**Prezentowany tekst**.
● ● ● ● ●

Liderzy Fortuna 1 Ligi zremisowali z młodzieżową reprezentacją Tadżykistanu. ŁKS ma podążać drogą Tadżyków?
ŁKS grał sparing z młodzieżową reprezentacją Tadżykistanu. To dodatkowa gra kontrolna, którą sztab szkoleniowy lidera Fortuna 1 Ligi zaplanował podczas obozu. Tak jak zapowiadał Kazimierz Moskal, trener ŁKS-u, więcej czasu na boisku dostali rezerwowi i piłkarze, którzy do tej pory nie grali w sparingach. Wyjątek stanowi Kelechukwu, który nie wziął jeszcze udziału w żadnej grze kontrolnej.
– – Na razie mamy potwierdzone mecze z trzema drużynami. Szukamy jednak opcji rozegrania dodatkowego sparingu. Lecimy do Turcji w 26-osobowym składzie i ostatni mecz gramy tuż przed wylotem do Polski, więc chcielibyśmy zapewnić możliwość gry także tym, którzy w meczu z Rumunami nie wystąpią lub zagrają w nim w niewielkim wymiarze czasowym – zapowiadał Kazimierz Moskal, trener ŁKS-u.
Chociaż Mateusz Kowalczyk doznał urazu, to wystarczył jeden dzień regeneracji i młodzieżowiec ŁKS-u był gotowy do gry. Niestety, liderzy Fortuna 1 Ligi nie mogli skorzystać z Artemijusa Tutyskinasa. Prawdopodobnie uraz Litwina jest poważniejszy niż się wydawało. Zamiast niego zagrał Milan Spremo, który jeszcze nie został oficjalnie ogłoszony zawodnikiem ŁKS-u. Zabrakło również Pirulo, ale można domyślić się, że sztab szkoleniowy nie chciał ryzykować zdrowiem najlepszego zawodnika w nic nieznaczącym sparingu.

● ● ● ● ●

[Dane o elementach i położeniu tekstu]
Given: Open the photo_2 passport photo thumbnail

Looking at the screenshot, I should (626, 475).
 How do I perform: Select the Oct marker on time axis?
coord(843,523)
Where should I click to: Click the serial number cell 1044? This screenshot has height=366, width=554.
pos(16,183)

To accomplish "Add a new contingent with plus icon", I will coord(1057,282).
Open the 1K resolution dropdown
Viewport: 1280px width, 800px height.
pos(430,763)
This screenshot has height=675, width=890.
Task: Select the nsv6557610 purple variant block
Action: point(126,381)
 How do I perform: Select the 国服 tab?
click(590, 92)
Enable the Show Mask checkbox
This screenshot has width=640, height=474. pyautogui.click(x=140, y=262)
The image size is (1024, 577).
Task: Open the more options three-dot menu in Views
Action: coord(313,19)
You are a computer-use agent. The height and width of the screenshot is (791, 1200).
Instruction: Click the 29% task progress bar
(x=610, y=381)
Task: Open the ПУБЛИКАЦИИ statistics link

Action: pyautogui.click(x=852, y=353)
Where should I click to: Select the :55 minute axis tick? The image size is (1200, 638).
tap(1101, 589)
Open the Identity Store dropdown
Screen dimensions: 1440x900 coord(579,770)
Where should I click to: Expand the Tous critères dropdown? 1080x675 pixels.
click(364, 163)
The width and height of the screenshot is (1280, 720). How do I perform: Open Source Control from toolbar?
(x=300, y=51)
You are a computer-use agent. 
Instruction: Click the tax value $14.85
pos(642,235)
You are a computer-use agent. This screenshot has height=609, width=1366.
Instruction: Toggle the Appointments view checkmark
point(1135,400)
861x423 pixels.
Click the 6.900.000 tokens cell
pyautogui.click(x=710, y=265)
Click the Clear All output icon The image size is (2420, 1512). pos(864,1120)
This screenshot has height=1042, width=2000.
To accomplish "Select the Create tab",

● ● ● ● ●

**Zadania do wykonania**.
A - Proszę przepisać dokładnie fragment tekstu o sparingu ŁKS-u, zaczynając od słów „Chociaż Mateusz Kowalczyk” i kończąc na słowach „nic nieznaczącym sparingu.”.
B - Proszę powtórzyć bez zmian wiersze rekordów, począwszy od wiersza zawierającego „Task: Open the ПУБЛИКАЦИИ statistics link”, a skończywszy na wierszu zawierającym „Screen dimensions: 1440x900 coord(579,770)”.
Tekst i rekordy nie mają ze sobą żadnego związku.

**Wyniki ćwiczenia**.
A -
Chociaż Mateusz Kowalczyk doznał urazu, to wystarczył jeden dzień regeneracji i młodzieżowiec ŁKS-u był gotowy do gry. Niestety, liderzy Fortuna 1 Ligi nie mogli skorzystać z Artemijusa Tutyskinasa. Prawdopodobnie uraz Litwina jest poważniejszy niż się wydawało. Zamiast niego zagrał Milan Spremo, który jeszcze nie został oficjalnie ogłoszony zawodnikiem ŁKS-u. Zabrakło również Pirulo, ale można domyślić się, że sztab szkoleniowy nie chciał ryzykować zdrowiem najlepszego zawodnika w nic nieznaczącym sparingu.

B -
Task: Open the ПУБЛИКАЦИИ statistics link

Action: pyautogui.click(x=852, y=353)
Where should I click to: Select the :55 minute axis tick? The image size is (1200, 638).
tap(1101, 589)
Open the Identity Store dropdown
Screen dimensions: 1440x900 coord(579,770)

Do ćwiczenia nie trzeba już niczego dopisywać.